Rhizosphere engineering: influence on signaling behavior and colonization under drought conditions

Developing climate resilience in agricultural crops is a major challenge. The MSCA-RhizoEng action focused on development of a strategy to engineer the rhizosphere for enhanced microbial associations under drought conditions. This was achieved by understanding the belowground signalling behaviour of wheat under drought conditions, followed by manipulating the microbial assembly within the rhizosphere using root exudates, and/or microbial inputs in the form of targeted synthetic community. This strategy successfully improved the aboveground phenotype under drought conditions. The outcomes of this project specifically highlighted the significance of considering chemical ecology of the rhizosphere for its reflection on plant performance under stressful circumstances. Furthermore, the rhizosphere engineering strategy developed in this project offers an innovative approach of utilizing host-signalling knowledge to modulate the belowground ecological interactions to favor a resilient phenotype. Therefore, the outcomes of this action prove rhizosphere engineering as a practical tool for generating abiotic stress resilience in crop plants.

This project for the first time unveiled the belowground signalling behaviour of wheat under drought conditions. Simultaneously, the impact of growth regime in the form of growth substrate on the signalling behaviour was uncovered. This helped in understanding the influence of drought on plant-projected signals that govern the structure and functioning of belowground assemblage.
Parallelly, the freshly generated plant signalling information allowed finer investigations on belowground crosstalks with the help of microbial bioreporter strains specifically designed to investigate the interactions of key beneficial functions such as ethylene attenuation, and hormone biosynthesis. Furthermore, a direct influence of signalling molecules on microbial behaviour individual strains was also decoded using the identified signalling molecules.

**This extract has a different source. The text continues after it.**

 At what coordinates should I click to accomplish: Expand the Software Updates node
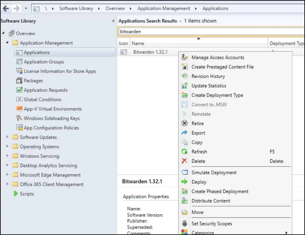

The outcomes were utilized to design a rhizosphere engineering strategy with the help of plant signalling molecules. The effectiveness of strategy towards mounting drought resilience was validated both in presence and absence of exogenous microbial inputs in the form of microbial synthetic community. The overall outcome indicated a positive influence of rhizosphere engineering on drought resilience in wheat.

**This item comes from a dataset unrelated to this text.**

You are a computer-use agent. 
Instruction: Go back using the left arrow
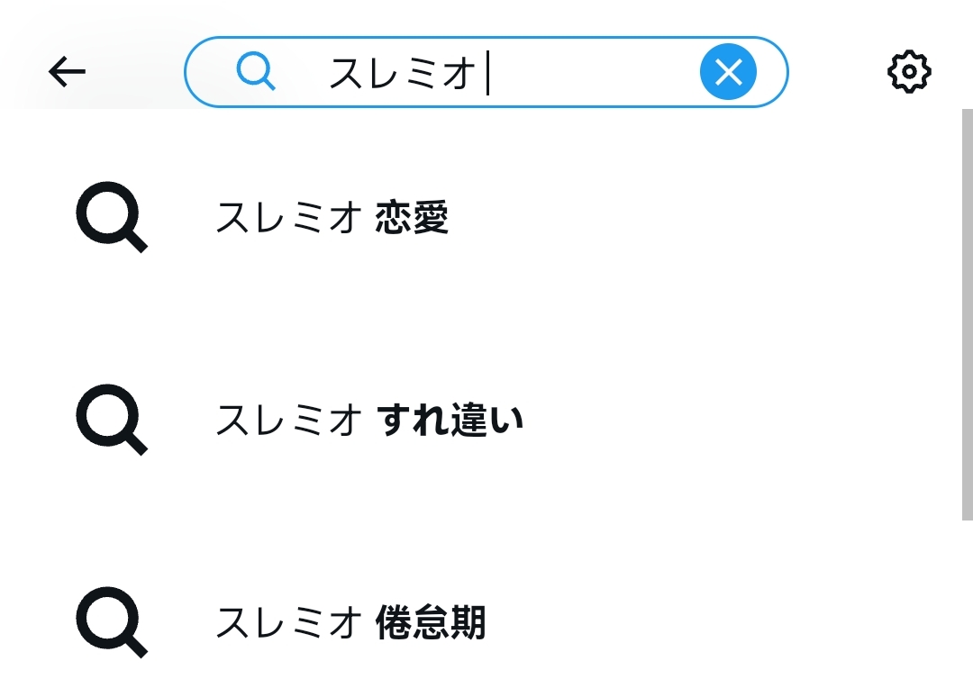(x=68, y=72)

Immediate-to-short term impacts of the project mainly influence the scientific community involved in development of technology interventions for abiotic stress management in agricultural crops. The dissemination is activities are mainly aimed at generating awareness among the academia and research to expand the horizons of the strategy to cover a diverse range of crops, and stress scenarios. Coupled with our ongoing attempts to scale-up the rhizosphere engineering strategy for field-implementation, these efforts are anticipated to strengthen the success of sustainable strategies aimed at smart cultivation.
Long term ecological impact of the outcomes could be clearly identified in terms of strengthened rhizosphere communities with beneficial microbes that could specifically function towards plant performance and resilience. This is mainly due to the use of specific host-derived information on signalling behaviour to encourage the assemblage of indigenous microbiota. Furthermore, in case of exogenous amendment of non-native microbial inputs, this strategy encourages selective characterization of the strains, which subsequently should help maintaining the targeted delivery with the help of signalling moieties, thereby enhancing the functional efficacy.